By Nancy Gould
Special for the Effingham Herald
SPRINGFIELD – With the temperature hovering above 90 degrees, 66 volunteers rolled up their sleeves on June 8 for their first day of construction at Springfield United Methodist Church. Their mission was to convert a sea container into a medical clinic for women.
Men, women and teenagers started the two-month project which included more than 625 person-hours to transform a used $ 3,900 container into a fully functional four-room medical clinic to serve villagers in Ghana, in west Africa.
Several business owners within the church donated materials worth $ 7,910. Churches and individuals inside and outside the church also donated money.
With free labor and a lot of sweat, the final cost of the clinic upon completion was only $ 7,315.36.
Hope and Steve Shearouse, both SUMC members and retired Mission on the Move missionaries, led the project. They started by grouping volunteers, according to their skills and interests, in the fields of electrical work, construction, plumbing, insulation, solar installation, carpentry, flooring and paint.
The refreshment team volunteers were also present during the designated 15 working days, serving drinks and snacks to church members under a large tarp erected most of the time to provide some welcome shade.
Donna Bannister, deputy project coordinator, assisted the Shearous in areas in need. In addition to Hope’s detailed notes, she cataloged the daily progress of the project with photos that could be useful for future container renovations.

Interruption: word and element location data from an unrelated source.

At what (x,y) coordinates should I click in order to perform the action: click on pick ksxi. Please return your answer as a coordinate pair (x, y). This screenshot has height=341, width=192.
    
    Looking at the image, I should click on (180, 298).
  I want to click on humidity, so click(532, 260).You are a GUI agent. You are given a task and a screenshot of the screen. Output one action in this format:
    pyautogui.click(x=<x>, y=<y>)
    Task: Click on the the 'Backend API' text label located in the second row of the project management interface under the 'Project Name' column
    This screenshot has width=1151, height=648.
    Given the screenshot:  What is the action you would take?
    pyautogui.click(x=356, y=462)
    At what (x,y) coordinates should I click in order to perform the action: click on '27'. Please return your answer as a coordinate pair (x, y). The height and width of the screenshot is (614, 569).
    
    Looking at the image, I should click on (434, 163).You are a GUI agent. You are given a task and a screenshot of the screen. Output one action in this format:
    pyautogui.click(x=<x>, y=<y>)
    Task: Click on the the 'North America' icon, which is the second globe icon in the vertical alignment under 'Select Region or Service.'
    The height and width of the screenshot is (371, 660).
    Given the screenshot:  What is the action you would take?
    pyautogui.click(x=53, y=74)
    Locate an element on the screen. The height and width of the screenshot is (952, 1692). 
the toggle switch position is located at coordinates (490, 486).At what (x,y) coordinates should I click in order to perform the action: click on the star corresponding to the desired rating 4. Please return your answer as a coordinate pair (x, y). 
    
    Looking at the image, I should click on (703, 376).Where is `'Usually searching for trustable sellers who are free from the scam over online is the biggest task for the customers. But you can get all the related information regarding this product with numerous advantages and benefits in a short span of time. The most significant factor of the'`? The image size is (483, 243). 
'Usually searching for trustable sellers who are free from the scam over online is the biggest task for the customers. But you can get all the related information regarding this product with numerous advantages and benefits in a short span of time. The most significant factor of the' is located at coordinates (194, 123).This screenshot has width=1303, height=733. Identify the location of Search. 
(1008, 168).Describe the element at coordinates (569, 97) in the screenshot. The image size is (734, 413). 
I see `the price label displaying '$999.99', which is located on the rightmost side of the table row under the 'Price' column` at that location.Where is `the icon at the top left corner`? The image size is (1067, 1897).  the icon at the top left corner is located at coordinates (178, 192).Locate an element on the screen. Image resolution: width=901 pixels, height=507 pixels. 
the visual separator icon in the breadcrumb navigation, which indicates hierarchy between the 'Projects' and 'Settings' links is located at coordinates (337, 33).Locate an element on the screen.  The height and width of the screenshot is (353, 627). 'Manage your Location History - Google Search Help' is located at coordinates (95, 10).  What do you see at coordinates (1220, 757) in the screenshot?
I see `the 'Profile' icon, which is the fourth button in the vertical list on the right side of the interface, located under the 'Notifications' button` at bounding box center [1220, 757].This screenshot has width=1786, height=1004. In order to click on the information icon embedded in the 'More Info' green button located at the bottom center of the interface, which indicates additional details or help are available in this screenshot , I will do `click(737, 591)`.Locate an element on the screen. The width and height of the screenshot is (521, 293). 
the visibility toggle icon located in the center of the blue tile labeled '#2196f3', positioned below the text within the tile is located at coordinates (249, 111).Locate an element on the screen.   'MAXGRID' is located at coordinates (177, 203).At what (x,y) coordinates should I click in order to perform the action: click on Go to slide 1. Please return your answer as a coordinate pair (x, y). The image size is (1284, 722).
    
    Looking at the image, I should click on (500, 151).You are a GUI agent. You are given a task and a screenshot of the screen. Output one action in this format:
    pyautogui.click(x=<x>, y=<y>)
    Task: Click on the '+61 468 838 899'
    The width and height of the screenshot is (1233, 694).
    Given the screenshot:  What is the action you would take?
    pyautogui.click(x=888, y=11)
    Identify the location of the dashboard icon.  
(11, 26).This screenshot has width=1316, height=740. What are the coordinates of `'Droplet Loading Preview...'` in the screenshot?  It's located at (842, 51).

Bannister also took photos of about 20 church women who gathered in the homes to make 470 baby reception blankets, 600 reusable sanitary napkins for girls, 40 dresses, boys’ shorts and tote bags. for the African community. Others collected baby clothes, shoes, books and soccer balls with pumps.
Amy Morgan, director of SUMC’s children’s ministry, led the kids in a separate knockoff to collect donations of baby diapers, children’s and women’s underwear, and school supplies from friends and members of the family.
Morgan said the overarching goal of this project is to save the lives of babies who literally wouldn’t be saved without the clinic. He added, “God always places his workers in places where he wants them to serve.
Hope said, “God’s people are blessed as they serve with their time and resources.
“One of the things I loved the most was the chance to get to know the volunteers personally,” she added, noting that the project attracted talented and eager to help members – some with little involvement. in church activities before.